ALBUM REVIEW: Blitzen Trapper pursues hazy psychedelia on ‘Holy Smokes Future Jokes’
Portland’s Blitzen Trapper has spent the last two decades blending indie folk with shades of alt-country. Sometimes, like on 2017’s Wild and Reckless, the country is front and center. During the band’s Sub Pop heyday, it made the group stand out from the Pacific Northwest’s indie field and helped solidify its popularity and longevity. That’s why it’s more than a little disappointing that Holy Smokes Future Jokes has little of that genre-blending.
Holy Smokes Future Jokes
Blitzen Trapper
Yep Roc, Sept. 28
5/10
There’s not much, if any, discernible country influence and there’s barely any folk. What remains is a fairly standard indie rock album that takes more from shoegaze than anything else. This is where Blitzen Trapper and the album finds its best footing. There are occasional hints of slide guitar, though it’s tuned to sound like a component to the mellow pseudo-psychedelia. But it’s an unexpected hard turn from expectations that are sure to throw off longtime and casual fans alike.
The first single, “Magical Thinking,” is more or less representative of the album. It’s slow-paced and vaguely dreamy, with hints of folk in the guitar playing—but lo-fi rock elsewhere. The rest of the song list has essentially the same elements, but rearranged slightly.
The outlier is “Masonic Temple Microdose #1, which picks up the tempo and adds a grungier flair that’s not immediately recognizable as a Blitzen Trapper song but with some of the attitude Eric Earley, Erik Menteer, Brian Adrian Koch, Michael Van Pelt and Marty Marquis have brought to previous releases. “Requiem” also stands on its own but replaces the grunge influence with a jangly quality.

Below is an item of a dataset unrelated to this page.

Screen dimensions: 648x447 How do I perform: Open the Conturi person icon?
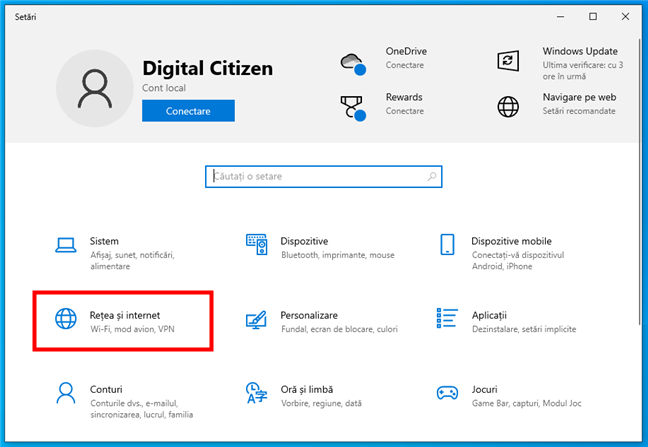[x=66, y=393]
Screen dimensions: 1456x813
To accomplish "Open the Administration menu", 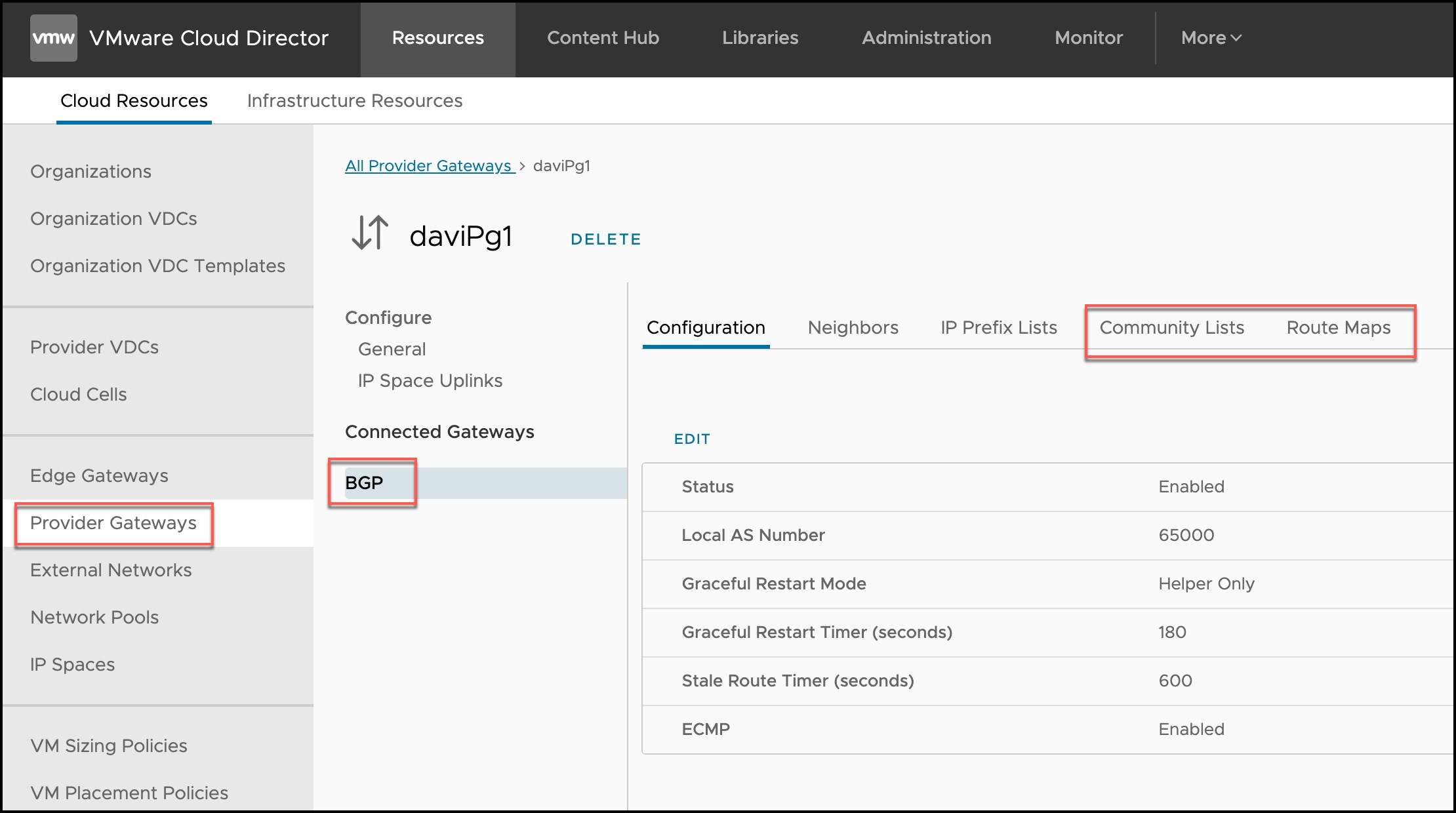I will tap(926, 38).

If Holy Smokes Future Jokes was released in the early or mid-2010s, it would fit snuggly into the steady steady stream of earnest folk rock. The musicianship and musicality on the entire album are top notch and the archetypes are honed to near-perfection. But the world has a lot of wistful, meandering rock bands writing songs destined to set the mood on “This is Us” or some other drama. A band with the history and talent of Blitzen Trapper is best served pushing forward, exploring new ways to blend the unexpected into novel sounds—and continue to inspire the next round of independent artists.
So it’s buyer beware for someone longing for classic Bitzen Trapper. That’s not really what you’re getting, and you’re better off sticking to their previous nine albums. But if you’re nostalgic for a time that’s both not that long ago and a lifetime ago—or if you’re scoring a commercial in which a young couple drives down a long country road while the person in the passenger seat looks thoughtfully out the window with her hair blowing in the wind, this is just what you need.